── ENTRIES SHOWN ──

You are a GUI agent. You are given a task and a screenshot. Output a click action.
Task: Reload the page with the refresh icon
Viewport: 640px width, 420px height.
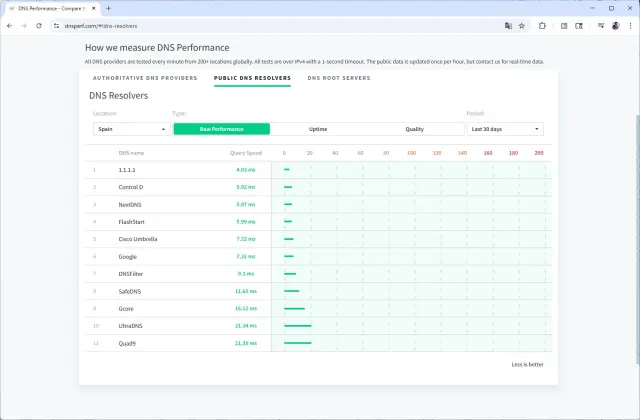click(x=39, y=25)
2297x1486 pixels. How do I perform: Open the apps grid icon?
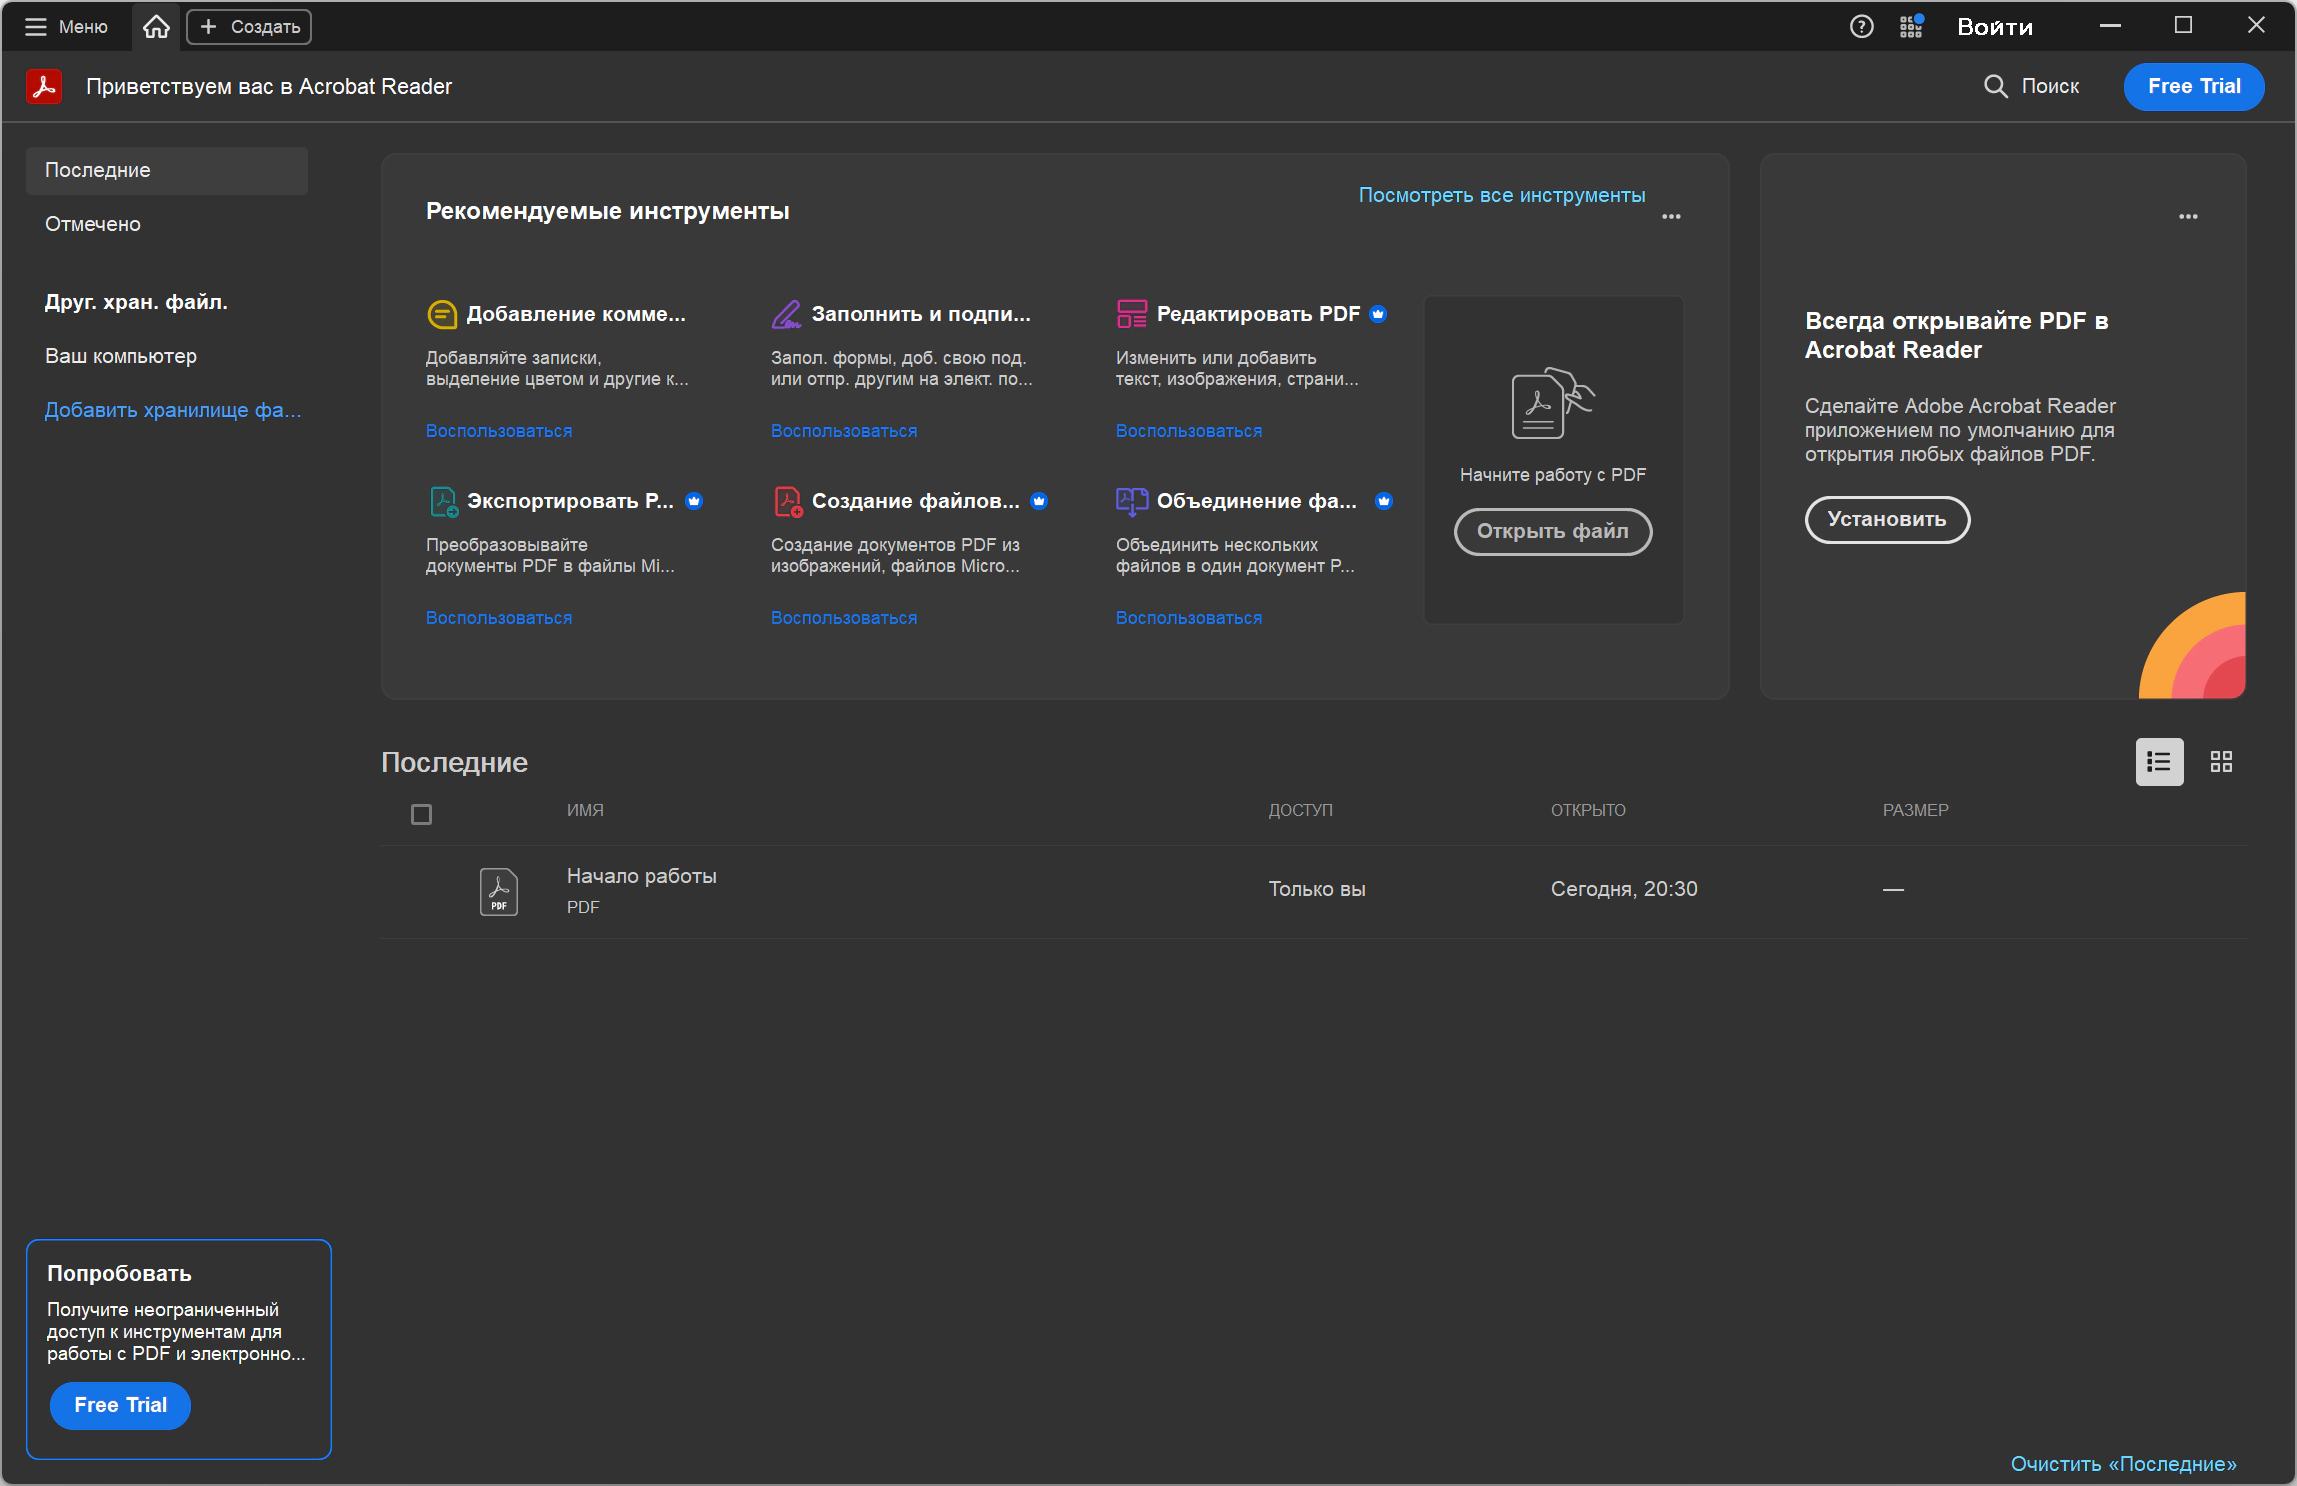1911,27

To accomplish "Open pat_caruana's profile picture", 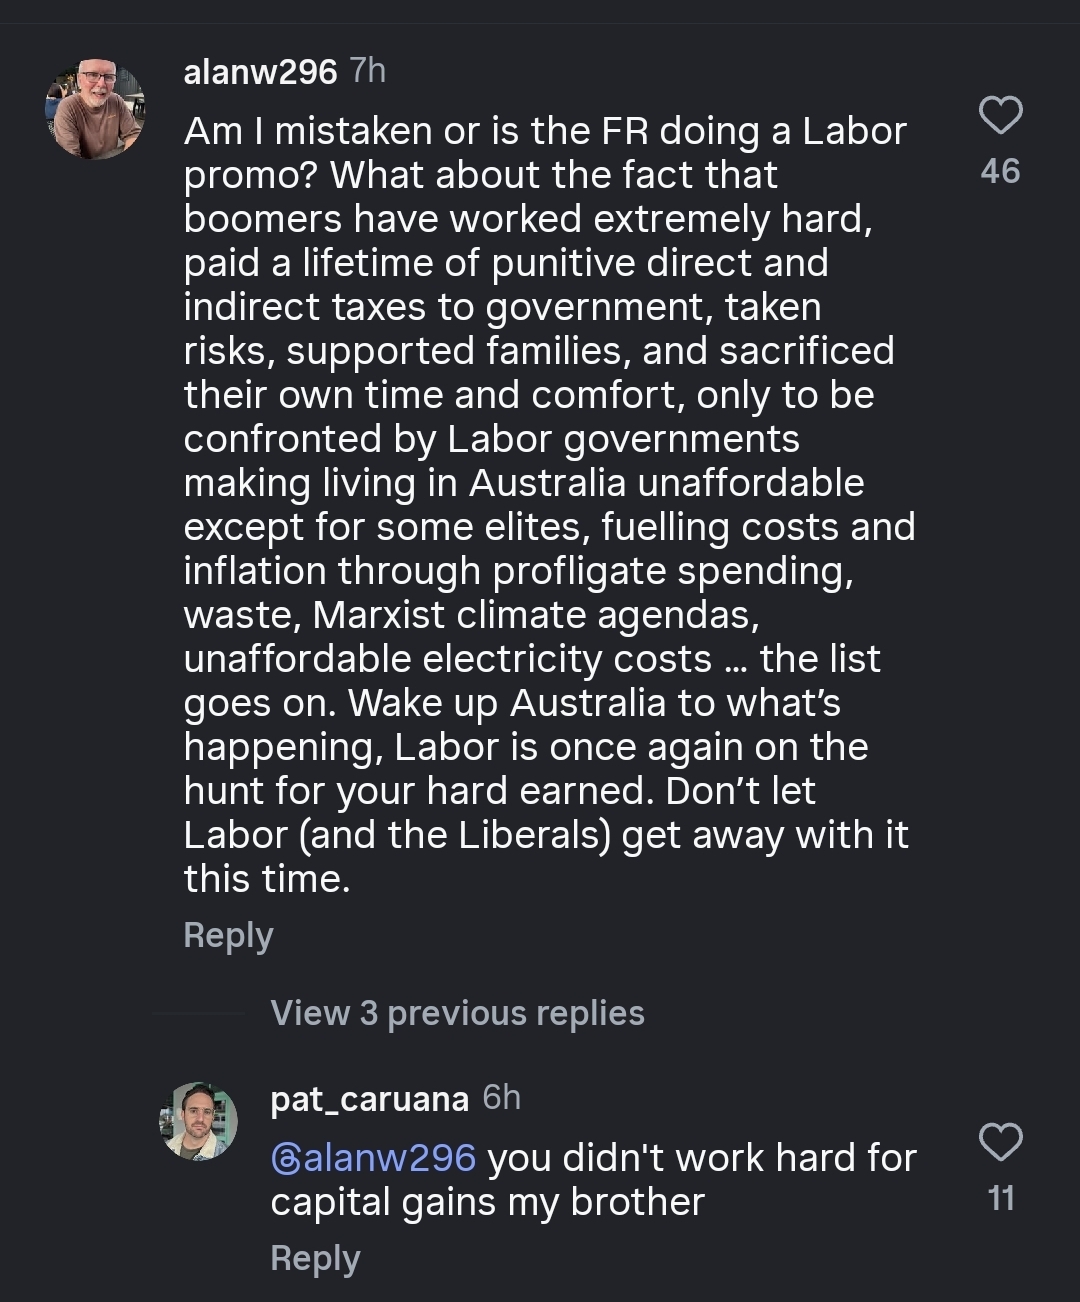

───

* WHAT IS EXPECTED: Transcribe every entry exactly. Leave out the pictures.

* SOLUTION:
You are a GUI agent. You are given a task and a screenshot. Output a click action.
Task: Reload the page with the refresh icon
Viewport: 640px width, 420px height.
click(x=39, y=25)
2297x1486 pixels. How do I perform: Open the apps grid icon?
1911,27

To accomplish "Open pat_caruana's profile picture", 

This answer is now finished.